A lack of familiarity with deep learning frameworks, such as Caffe and TensorFlow, is another potential stumbling block for scientists and engineers. Not only can it take time to learn a new programming language, the process often demands specialized programming skills that are outside the domain of the non-expert.

Are there resources that engineers and users can access to acquire necessary deep learning knowledge?

More and more we are coming to realize that there is a shortage of engineers trained in deep learning, making it imperative for non-expert engineers and scientists to quickly acquire deep learning knowledge. Unfortunately, there is an underwhelming amount of instructional materials available to meet this need – an absence that creates another barrier for engineers as they seek to tap the power of deep learning. Couple this with the lack of a comprehensive workflow that is sharable and easy to use, and engineers are left at a dead end as they struggle to adapt to this new technological language.

In looking at these problems, there seems to be a discrepancy between where engineers currently stand with deep learning and where they need to be. What are companies, including yours, doing to remove these hurdles?

For years vendors like MathWorks have been dedicated to developing scalable yet familiar tools to help engineers address the steep learning curve associated with emerging technologies. Deep learning is one of the newest and most in-demand technologies, but very few engineers understand how to properly integrate the technology into their designs. MathWorks’ Release 2017b addresses this industry need and includes tools to simplify deep learning capabilities that enable engineers, researchers, and other domain experts to design, train and deploy models.

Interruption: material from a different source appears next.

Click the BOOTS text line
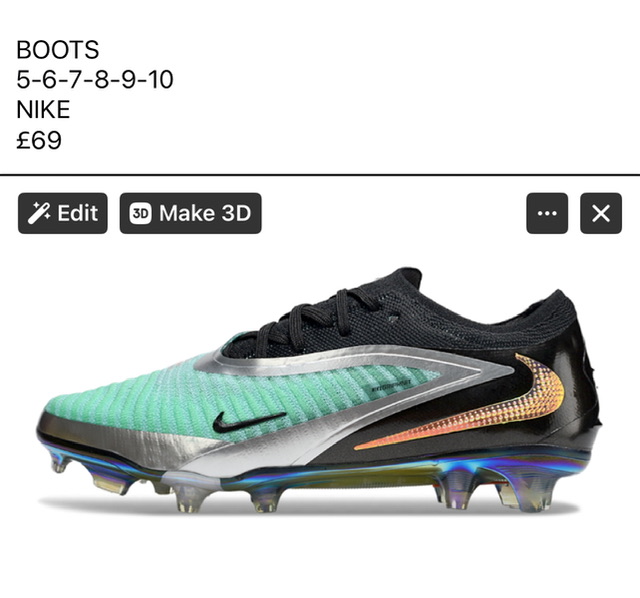The height and width of the screenshot is (598, 640). point(58,50)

Can you tell our readers a bit more about these tools and how they help with adopting deep learning?

One of the major tools made available in Release 2017b is the new Image Labeler app in our Computer Vision System Toolbox. This tool provides a convenient and interactive way to label ground-truth data pulled from a sequence of images. It also supports semantic segmentation using deep learning to classify pixel regions in images and evaluate and visualize segmentation results.

Release 2017b has also added functionality to our Neural Network Toolbox, which supports complex deep learning architectures, including directed acyclic graph (DAG) and long short-term memory (LSTM) networks while also providing access to popular pretrained models such as GoogLeNet.

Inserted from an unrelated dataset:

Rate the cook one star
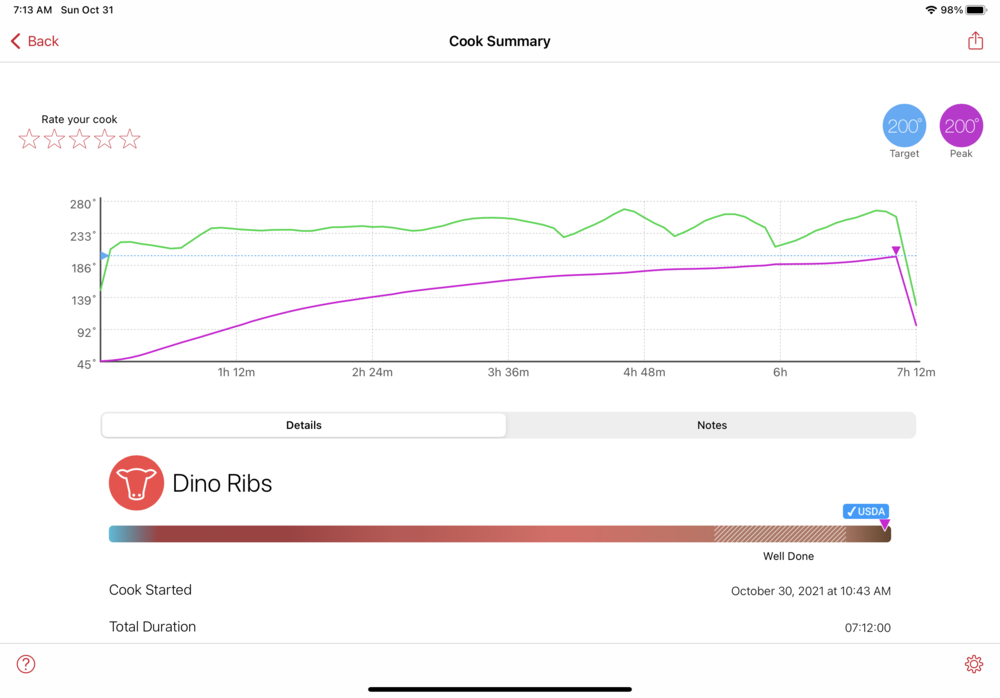Viewport: 1000px width, 698px height. tap(29, 140)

These additions help engineers streamline the process of labeling data while they work in an environment that is familiar to them. These toolboxes also help engineers label data quickly and accurately – a task that previously was incredibly tedious and expensive.

Do the capabilities of the latest release address other issues commonly associated with training a deep learning model?

Yes, for example, we have factored GPU model training into Release 2017b, which eliminates the need for manual coding when setting up single or even multi-GPU machines. We’ve also included a GPU Coder in 2017b that explicitly targets GPUs for code optimization. This allows engineers and scientists working in MATLAB to automate the task of converting deep learning models to CUDA code for NVIDIA GPUs.

We’ve also taken further steps to address final model deployment. New capabilities provide the flexibility to target a variety of deployment solutions, such as enterprise solutions, web applications, and embedded GPU applications.

How, in your opinion, does MATLAB differentiate from the competition?

When faced with the challenge of creating more intelligent products and applications, engineers are forced to either develop deep learning skills themselves or outsource to other teams that may have the expertise, but lack the application context. Here is where MATLAB is perhaps the most differentiated – we enable domain experts to use deep learning in their systems without the need for a deep learning expert.

We also provide training guides, videos, use cases and online tutorials like Learn to Use MATLAB for Deep Learning in 2 Hours. These are easily available to engineers and scientists and provide the necessary background to help them master deep learning tools without becoming deep learning experts.